When I got to Bowen’s room there was no one there. More waiting. I had been sitting awhile, thinking of pigs’ knuckles, when the door opened to admit a young man with a tray, and I thought hooray, someone in this joint is human after all; but without even glancing at me he went to Bowen’s desk, put the tray down on the desk blotter, and departed. When the door had closed behind him I stepped to the desk and lifted the napkin, and saw and smelled an attractive hot corned-beef sandwich and a slab of cherry pie. There was also a pint bottle of milk. The situation required presence of mind, and I had it. It took me maybe eighteen seconds to get back to my chair, settle the tray in my lap, and bite off a healthy segment from the sandwich. It was barely ready for swallowing when the door opened and the District Attorney entered.
To save him any embarrassment, I spoke up immediately. “It was darned thoughtful of you to have this sent in, Mr. Bowen. Not that I was hungry, but you know the old saying, we must keep the body up with the boy. Bowen for mayor!”
He showed the stuff he was made of. A lesser man would either have grabbed the tray from me or gone to his desk and phoned that a punk had swiped his lunch and he wanted another one, but he merely gave me a dirty look and turned and went. In three minutes he was back with another tray, which he took to his desk. I don’t know whose he confiscated.
What he wanted was to clear up eighty-five or ninety points about the report Mandelbaum had just given him.

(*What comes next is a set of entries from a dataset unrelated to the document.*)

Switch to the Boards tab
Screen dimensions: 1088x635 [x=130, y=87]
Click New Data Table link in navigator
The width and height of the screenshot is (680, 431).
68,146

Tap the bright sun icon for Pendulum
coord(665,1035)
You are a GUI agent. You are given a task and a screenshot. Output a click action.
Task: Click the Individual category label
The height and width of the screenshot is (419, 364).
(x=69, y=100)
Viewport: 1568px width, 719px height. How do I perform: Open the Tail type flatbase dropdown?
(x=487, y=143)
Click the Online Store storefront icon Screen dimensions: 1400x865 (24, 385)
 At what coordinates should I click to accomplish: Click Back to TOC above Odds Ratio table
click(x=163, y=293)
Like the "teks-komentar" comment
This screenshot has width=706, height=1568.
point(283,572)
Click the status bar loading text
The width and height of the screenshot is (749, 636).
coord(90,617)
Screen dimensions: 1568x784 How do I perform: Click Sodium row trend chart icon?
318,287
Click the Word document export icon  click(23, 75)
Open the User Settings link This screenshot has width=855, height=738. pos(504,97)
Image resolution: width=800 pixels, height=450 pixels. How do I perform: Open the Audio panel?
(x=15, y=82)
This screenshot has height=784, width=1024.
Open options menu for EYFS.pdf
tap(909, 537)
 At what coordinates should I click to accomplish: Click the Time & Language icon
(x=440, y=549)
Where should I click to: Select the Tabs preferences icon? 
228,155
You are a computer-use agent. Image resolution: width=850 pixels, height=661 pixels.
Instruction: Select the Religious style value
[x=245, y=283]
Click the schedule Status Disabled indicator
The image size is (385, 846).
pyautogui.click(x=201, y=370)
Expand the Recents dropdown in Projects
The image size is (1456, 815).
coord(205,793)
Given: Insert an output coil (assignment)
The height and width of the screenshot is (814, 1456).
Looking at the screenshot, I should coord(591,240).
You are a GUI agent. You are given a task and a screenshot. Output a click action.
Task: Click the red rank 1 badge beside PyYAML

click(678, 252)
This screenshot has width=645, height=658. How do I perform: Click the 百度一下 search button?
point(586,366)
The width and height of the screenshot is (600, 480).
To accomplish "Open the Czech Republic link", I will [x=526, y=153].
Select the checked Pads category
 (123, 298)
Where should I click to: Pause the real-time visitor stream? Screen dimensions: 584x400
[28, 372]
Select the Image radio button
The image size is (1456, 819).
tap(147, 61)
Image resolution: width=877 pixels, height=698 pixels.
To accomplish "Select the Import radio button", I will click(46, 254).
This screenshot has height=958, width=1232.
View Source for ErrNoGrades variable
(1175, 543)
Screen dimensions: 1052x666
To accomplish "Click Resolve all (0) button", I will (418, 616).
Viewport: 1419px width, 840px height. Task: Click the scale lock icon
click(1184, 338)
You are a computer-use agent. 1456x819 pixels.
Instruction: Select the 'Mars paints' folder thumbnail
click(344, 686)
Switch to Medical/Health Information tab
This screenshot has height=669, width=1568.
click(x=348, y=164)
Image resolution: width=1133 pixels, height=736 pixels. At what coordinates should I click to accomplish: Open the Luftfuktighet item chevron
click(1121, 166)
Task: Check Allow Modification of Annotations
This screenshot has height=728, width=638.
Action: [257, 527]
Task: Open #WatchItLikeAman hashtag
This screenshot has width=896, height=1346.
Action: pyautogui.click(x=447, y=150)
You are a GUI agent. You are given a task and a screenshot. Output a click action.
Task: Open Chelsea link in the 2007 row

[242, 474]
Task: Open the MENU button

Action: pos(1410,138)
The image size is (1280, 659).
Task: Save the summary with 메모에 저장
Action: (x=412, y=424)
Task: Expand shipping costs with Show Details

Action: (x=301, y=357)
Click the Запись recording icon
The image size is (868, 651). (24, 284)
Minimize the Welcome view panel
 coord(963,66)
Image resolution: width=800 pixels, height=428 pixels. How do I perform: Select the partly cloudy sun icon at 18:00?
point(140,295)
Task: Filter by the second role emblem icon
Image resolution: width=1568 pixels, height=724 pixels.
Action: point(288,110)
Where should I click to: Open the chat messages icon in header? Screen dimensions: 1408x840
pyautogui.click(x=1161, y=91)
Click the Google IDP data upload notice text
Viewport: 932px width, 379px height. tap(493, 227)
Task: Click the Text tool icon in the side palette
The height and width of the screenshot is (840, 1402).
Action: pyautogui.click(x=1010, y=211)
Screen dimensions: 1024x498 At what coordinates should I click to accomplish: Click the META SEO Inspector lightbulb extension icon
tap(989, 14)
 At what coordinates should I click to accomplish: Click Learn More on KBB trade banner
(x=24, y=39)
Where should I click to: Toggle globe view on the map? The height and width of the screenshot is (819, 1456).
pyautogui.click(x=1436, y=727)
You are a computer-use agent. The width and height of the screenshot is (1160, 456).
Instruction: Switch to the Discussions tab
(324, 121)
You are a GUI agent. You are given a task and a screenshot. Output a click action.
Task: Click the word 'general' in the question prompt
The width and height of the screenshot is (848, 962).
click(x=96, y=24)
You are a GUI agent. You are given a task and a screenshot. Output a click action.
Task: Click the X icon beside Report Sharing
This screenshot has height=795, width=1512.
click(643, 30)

So it was nearly three o’clock when I arrived, escorted, at 240 Centre Street, and going on four when I was ushered into the private office of Police Commissioner Skinner. The next hour was a little choppy. You might have thought that, with a citizen as important as me to talk with, Skinner would have passed the order that he wasn’t to be disturbed for anything less than a riot, but no. Between interruptions he did manage to ask me a few vital questions, such as was it raining when I got to the garage, and had any glances of recognition been exchanged by Horan and Egan, but mostly, when he wasn’t answering one of the four phones on his desk, or making a call himself, or speaking with some intruder, or taking a look at papers just brought in, he was pacing up and down the room, which is spacious, high-ceilinged, and handsomely furnished.